Shortly after we sat down eight different white dishes appeared with a variety of flavors from seemingly unnaturally green vegetables, to delicately pickled white cabbage with chilies, to slightly smoky mushrooms, to… And then, after a short break, one dish at a time ranging from a perfectly fried straw mushroom dish to a delicate sweet and spicy fish, to a fantastic abalone preparation, to a rich clear tofu and on and on and on, until it ended in a braised beef shank that was incredible. We lost count, but figure we had at least 20 different dishes; each one memorable and playing off the one before, while setting you up for the next one to come.
But I guess we paid the chef the best of compliments: He saw I was showing my children how to suck the marrow out of the shank bones and he motioned that we must be hungry…so he cooked us two more dishes. The last one I still taste: Miniature eggplants, partially peeled, fried and then blessed with a sweet sauce with hot chili peppers.

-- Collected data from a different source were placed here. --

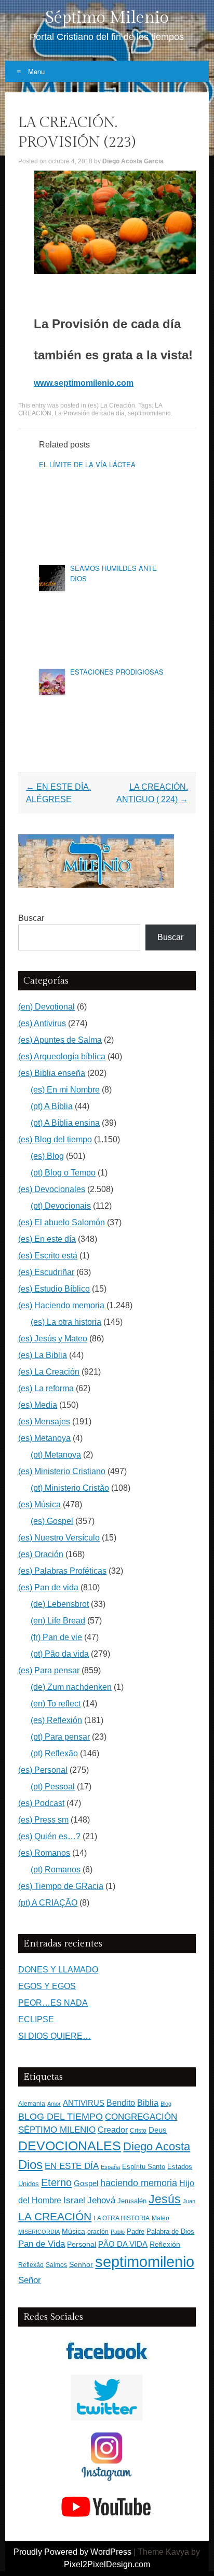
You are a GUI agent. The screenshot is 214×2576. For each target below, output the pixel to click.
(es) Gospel (52, 1521)
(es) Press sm (43, 1819)
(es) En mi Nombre (65, 1089)
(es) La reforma (46, 1388)
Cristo (138, 2130)
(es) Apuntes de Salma (60, 1039)
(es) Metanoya (44, 1438)
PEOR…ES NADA (53, 2002)
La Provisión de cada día (90, 413)
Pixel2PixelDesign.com (107, 2564)
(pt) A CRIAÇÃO (47, 1902)
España (110, 2167)
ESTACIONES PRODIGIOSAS (117, 672)
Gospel (86, 2183)
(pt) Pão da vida (60, 1653)
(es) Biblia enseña (51, 1073)
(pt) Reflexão (54, 1753)
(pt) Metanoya (56, 1454)
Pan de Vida (41, 2244)
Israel (74, 2200)
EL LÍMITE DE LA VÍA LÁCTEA (87, 464)
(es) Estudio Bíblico (54, 1288)
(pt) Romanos (56, 1869)
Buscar (31, 918)
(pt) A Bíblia (52, 1106)
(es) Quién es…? (49, 1836)
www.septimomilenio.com (83, 383)
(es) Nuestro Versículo (59, 1537)
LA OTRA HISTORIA (121, 2218)
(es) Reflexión (56, 1720)
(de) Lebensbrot (60, 1604)
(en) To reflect (56, 1703)
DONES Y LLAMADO (58, 1969)
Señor (29, 2280)
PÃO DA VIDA (123, 2243)
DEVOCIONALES (69, 2145)
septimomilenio (149, 413)
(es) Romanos (44, 1853)
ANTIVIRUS (83, 2102)
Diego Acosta (156, 2146)
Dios (30, 2165)
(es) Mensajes (44, 1421)
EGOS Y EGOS (47, 1986)
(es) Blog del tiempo (55, 1139)
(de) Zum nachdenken (71, 1687)
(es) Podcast (41, 1803)
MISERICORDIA (39, 2232)
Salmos (56, 2265)
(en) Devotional (46, 1006)
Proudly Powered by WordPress (72, 2551)
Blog (165, 2104)
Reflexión (165, 2244)
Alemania (31, 2103)
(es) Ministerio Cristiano (61, 1471)
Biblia (147, 2102)
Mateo (160, 2218)
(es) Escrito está (47, 1255)
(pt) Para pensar (60, 1736)
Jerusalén (131, 2201)
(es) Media (37, 1405)
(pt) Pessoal (53, 1786)
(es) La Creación (111, 405)
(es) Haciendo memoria (61, 1305)
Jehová (101, 2200)
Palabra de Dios (170, 2231)
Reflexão (31, 2265)
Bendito (120, 2102)
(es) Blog (47, 1156)
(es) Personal (43, 1770)
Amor (54, 2104)
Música (73, 2231)
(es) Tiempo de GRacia (60, 1886)
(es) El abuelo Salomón (61, 1222)
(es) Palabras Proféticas (62, 1570)
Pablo (118, 2232)
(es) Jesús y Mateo (52, 1338)
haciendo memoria (138, 2183)
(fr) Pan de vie (56, 1637)
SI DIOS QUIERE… (54, 2036)
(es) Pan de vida (48, 1587)
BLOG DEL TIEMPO (60, 2116)
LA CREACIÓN (54, 2216)
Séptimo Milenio (107, 17)
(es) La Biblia (42, 1355)
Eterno (56, 2182)
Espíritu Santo (143, 2167)
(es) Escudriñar (46, 1272)
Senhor (81, 2265)
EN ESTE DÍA (72, 2166)
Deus (158, 2130)
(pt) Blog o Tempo (63, 1172)
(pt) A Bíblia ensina (65, 1122)
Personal (81, 2244)
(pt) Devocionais (61, 1205)
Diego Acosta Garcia (133, 161)
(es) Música (39, 1504)
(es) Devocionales (51, 1189)
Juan (189, 2201)
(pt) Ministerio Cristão (70, 1487)
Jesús (165, 2199)
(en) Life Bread (58, 1620)
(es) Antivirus (42, 1023)
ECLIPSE (36, 2019)
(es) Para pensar (48, 1670)
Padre (135, 2231)
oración (98, 2231)
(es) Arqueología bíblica (61, 1056)
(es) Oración (40, 1554)
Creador (113, 2129)
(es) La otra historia (66, 1322)
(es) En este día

If this genius (and incredibly kind man) was to move his mastery of Chinese cuisine into some fancy restaurant with elegant dishes and waiters flying around with expensive wines offered with each course, he could easily charge triple what we paid…but then the focus on the food and the care put into it would be lost. Jai Yun is perfect just as it is.
Now, after a needed walk back to the ship, and a more needed soak in the hot tub (finding that the circulation is just fine without the noisy blower on and it is more relaxing) it was time for…uh, dinner. But the cuisine is so good we had to at least sample. So I made meal out of three appetizers and was more than content.
Tomorrow is our last day: Santa Barbara, California.